These 10 Historic Con Artists Prove There is a Sucker Born Every Minute

These 10 Historic Con Artists Prove There is a Sucker Born Every Minute

Larry Holzwarth - April 23, 2018

These 10 Historic Con Artists Prove There is a Sucker Born Every Minute
Among the victims of Arnold’s jewel mine scheme was former Union General and Presidential candidate George B. McClellan. Wikimedia

Philip Arnold and the Jewel Mine

Philip Arnold was one of the forty-niners who went west to make their fortunes in the California Gold Rush. Although he did not make a fortune, he did accumulate enough money to return to his native Kentucky and establish himself on a small farm, where he pondered the events of the gold rush and what he had learned about human nature when the prospects of easy money were at hand. The Civil War intervened, and it wasn’t until 1870 that Arnold was able to return to California, by way of Arizona, where he traded with friendly Indians to obtain rough jewels such as sapphires and garnets.

He then visited a friend at the Diamond Drill Company of San Francisco, from whom he purchased industrial diamonds after obtaining a promise from the bookkeeper who handled the transaction that it would be kept secret. The diamonds were mixed with the raw jewel stones acquired previously from the Indians in Arizona, and with his cousin, John Slack, as his partner, Arnold began looking around for a businessman successful enough to be worth targeting, and gullible enough to be fooled.

He found one in the form of George Roberts, convincing him that the stones had been discovered in a new deposit. Roberts could not keep a secret and brought in several investors as partners. Using their money Arnold went to England, purchased more stones, and returned, using some of the stones to salt the deposit, and sending others to New York for assay by no less than Tiffany’s. More investors were solicited and found, among them General George McClellan and publisher Horace Greeley. Arnold and Slack used the investor’s money to “explore” the deposit while keeping its location secret.

In the summer of 1872 Arnold, who had already pocketed more than $150,000 from his scheme, led a party of investors or their delegates to Rawlins, Wyoming, traveling by train from St. Louis. Once in Rawlins, they continued on horseback for several days until they arrived at the spot where Arnold and Slack had buried the raw stones purchased in London. Arnold suggested the investors dig for themselves to determine the value of the find, in which he claimed he retained over $400,000 interest. As the investors dug stones turned up rapidly, diamonds, rubies, garnets, and sapphires. The investors purchased the rest of Arnold’s interest on the spot.
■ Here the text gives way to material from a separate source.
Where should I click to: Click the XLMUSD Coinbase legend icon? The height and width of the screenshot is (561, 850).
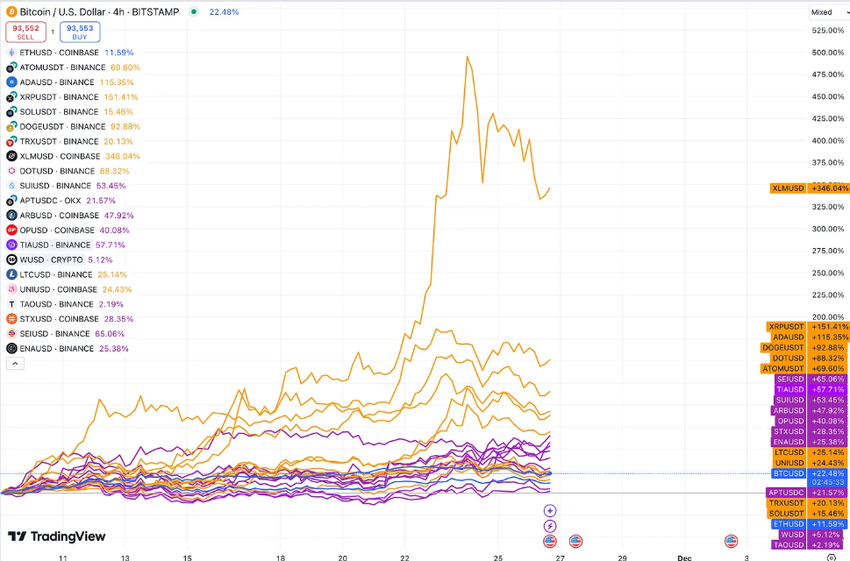(11, 156)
Arnold returned to Kentucky, built one of the largest houses in Elizabethtown and bought over 500 acres of prime land (which he put in his wife’s name). He eventually went into the banking business. The mine hoax was revealed in 1872 and Arnold was the target of several lawsuits by swindled investors, but they were settled out of court for undisclosed sums. He was not prosecuted. In 1878 he died of complications of a shotgun wound, the result of a dispute with another banker which had developed into a feud. The fact that nobody pointed out that the stones Arnold found form under different conditions and would not be found together is an example of gullibility exploited by the con artist.